La svolta che buona parte del mondo aspettava, la presa di coscienza, la sensibilizzazione fatta sensibilità. Il Parlamento di Taiwan ha finalmente approvato la legge che vieta l'uccisione di cani e gatti per l'alimentazione umana: una decisione che non risparmia multe salatissime, condanne fino a due anni di carcere e la diffusione del nome e delle fotografie di chiunque le infranga. Taiwan è il primo Paese asiatico a bandire sulle tavole la carne di quattrozampe che in Occidente sono considerati animali d'affezione, e che prima, anche in questa terra asiatica, erano punte di diamante alimentari. Non è una norma priva di precedenti: già 2001 Taiwan aveva approvato una legge che vietava la vendita di carne e pelliccia di animali domestici (cani e gatti), per quelli che si qualificavano come «scopi economici»; ma la carne di cane (dato raccapricciante che riguarda ancora buona parte dell'Asia) era consumata a tavola sull'isola, da autoctoni e turisti. Oggi come stabilito anche grazie alla presidente del Paese Tsai Ing-wen - i cani sono considerati dalla maggior parte degli abitanti animali domestici «da compagnia», e dunque non più carne da macello. Una piccola rivoluzione, che sta vedendo la luce che anche in altri Paesi asiatici (luoghi in cui si stima siano macellati ogni anno dai 30 agli 80 milioni di cani), come in Cina, Vietnam, Thailandia, Indonesia e Corea: qui, nel dicembre scorso, è stato chiuso uno dei più grandi macelli di cane del Paese.

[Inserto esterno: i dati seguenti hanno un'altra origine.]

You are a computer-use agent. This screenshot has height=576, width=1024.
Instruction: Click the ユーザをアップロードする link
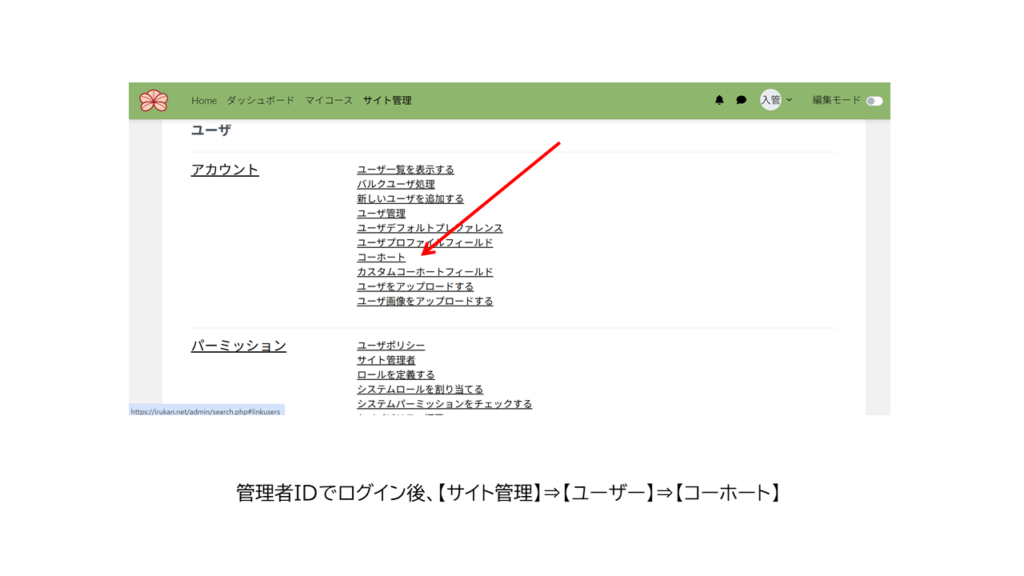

Ma un'associazione animalista ha denunciato che in ben 44 Stati Usa non è affatto vietato il consumo di carne di cane. Solo all'inizio di marzo scorso è stata approvata la legge federale H.R.1406 che modifica questo stato di cose da anni legalmente in voga. Anche in Canada, il consumo di carne di cane è diffuso in alcune minoranze etniche. I cani, in particolare, sono stati addirittura una fonte di cibo di emergenza per le popolazioni di Siberia, Alaska, nel nord del Canada e della Groenlandia. Fatti che non tutti conoscono, ma che mettono in crisi capisaldi come il concetto di affezione di alcuni tra gli animali più compatibili col linguaggio e gli stili di vita dell'uomo. Non poche le campagne animaliste in Asia prima della svolta di Taiwan: per esempio, quelle contro il Festival di Yulin, che si svolge ogni anno in Cina e nel corso del quale vengono uccisi migliaia di cani che finiscono in tavola. Nonostante in Cina si facciano sempre più numerosi i cittadini contrari a questa consuetudine. La perplessità, secondo i sostenitori della tradizione, sarebbe che «squartare un cane non è diverso da mangiare carne di maiale», come rammenta qualcuno. Una querelle antica e rinomata, che però trascura quanto barbarico possa essere farsi predatori di un genere di animali abitualmente deputati a condividere con l'uomo, tra le pareti domestiche, pezzi di vita e sentimenti cui la natura li rende propensi in senso più naturale, lampante e sincero che mai.